Henrich Arnold, one of the leaders of the Bruderhof, wrote:
In a world where everything is explained away by psychology and psychiatry, it seems tempting to dismiss the idea of possession. We have a medical label for every ill and, it seems, a cure. Yet there are so many people for whom psychiatry is ultimately of no help! I have often wondered what would happen if Jesus were to visit our overflowing mental hospitals. How many people would he recognize as possessed? How many men and women would he find beyond human help, desperately in need of his freeing touch?
In the end, whether a person is possessed by evil spirits or merely pursued by them, the same truth applies: only Christ, by means of his Holy Spirit, can drive away their darkness, sadness, and fear. For those of us who are free from the torments of fascination, this recognition should help us to treat those who are bound by them with special patience and compassion. For the person trapped in struggle, it means turning to Christ so that he can take the steering wheel of our inner life in his hands.
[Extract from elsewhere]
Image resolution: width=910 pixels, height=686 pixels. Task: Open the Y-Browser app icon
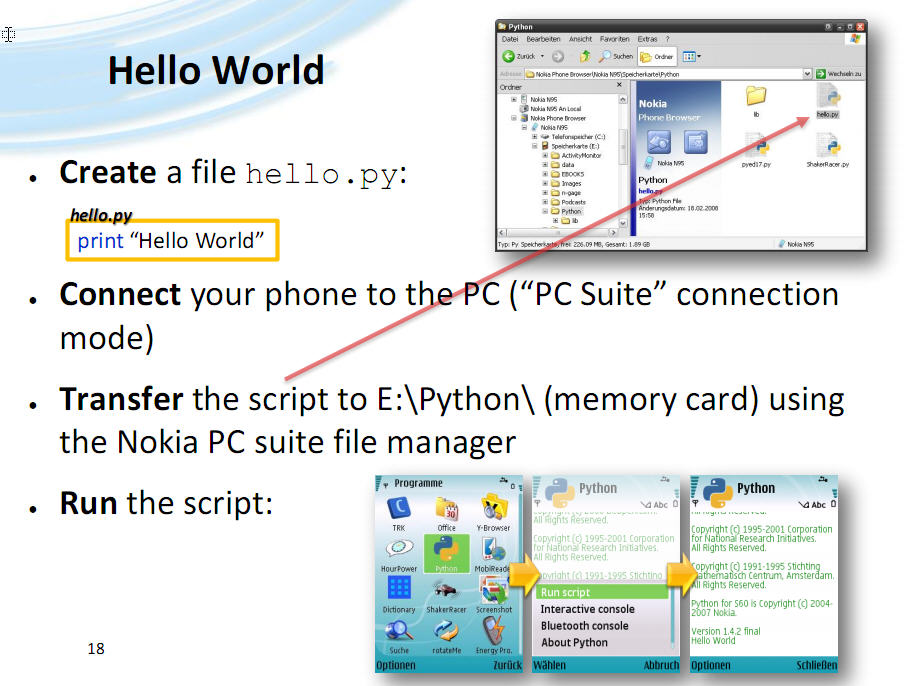point(493,508)
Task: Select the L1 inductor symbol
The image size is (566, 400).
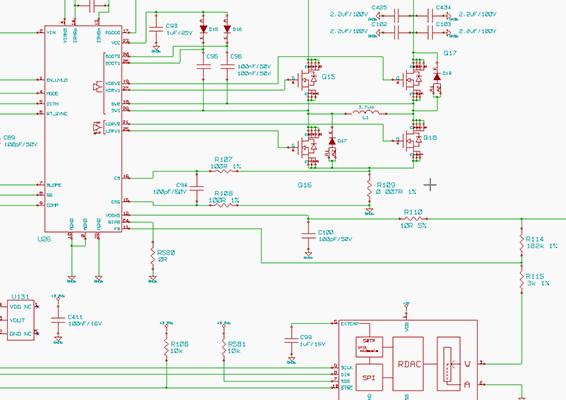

We are not concerned here with categorizing sin but with acknowledging the fact that the artifices of the devil—the sovereignties of darkness the New Testament writers speak of—are indeed real forces. When we recognize this we can turn to Christ’s wonderful words about his promised victory: “When I drive out demons through the Holy Spirit, the kingdom of God has already come to you.”[7]
To this I say, Amen!
Let us take seriously our call to be Christ’s body. The way we do that is to ask what Jesus did in His incarnation. But more than that, to step out in faith and do the same in His name! Let us be bold and have faith that God can do more through us if we will but dare to believe and act and pray!
[1] Frederick Dale Bruner, Matthew. Vol.1. Revised & Expanded Edition. (Grand Rapids, MI: William B. Eerdmans Publishing Co., 2004), p.146.
[2] James Earl Massey, Stewards of the Story: The Task of Preaching. (Louisville, KY: Westminster John Knox Press, 2006), p.14.
[3] Craig S. Keener, Matthew. The IVP New Testament Commentary Series. Ser. Ed., Grant R. Osborne. Vol. 1 (Downers Grove, IL: InterVarsity Press, 1997), p.100-101.
[4] Wiersbe, Warren W. Be Loyal (Matthew): Following the King of Kings (The BE Series Commentary) (p. 42). David C Cook. Kindle Edition.
[5] Hervey Allen. Israfel: The Life and Times of Edgar Allen Poe. (Murray Hill, New York: Farrar & Rinehart, Inc., 1934), p.571.
[6] Blomberg, Craig L. Matthew: An Exegetical and Theological Exposition of Holy Scripture (The New American Commentary) (p. 92). B&H Publishing Group. Kindle Edition.
[7] Arnold, J. Heinrich (2014-01-02). Freedom from Sinful Thoughts (pp. 26-27). Plough Publishing House. Kindle Edition.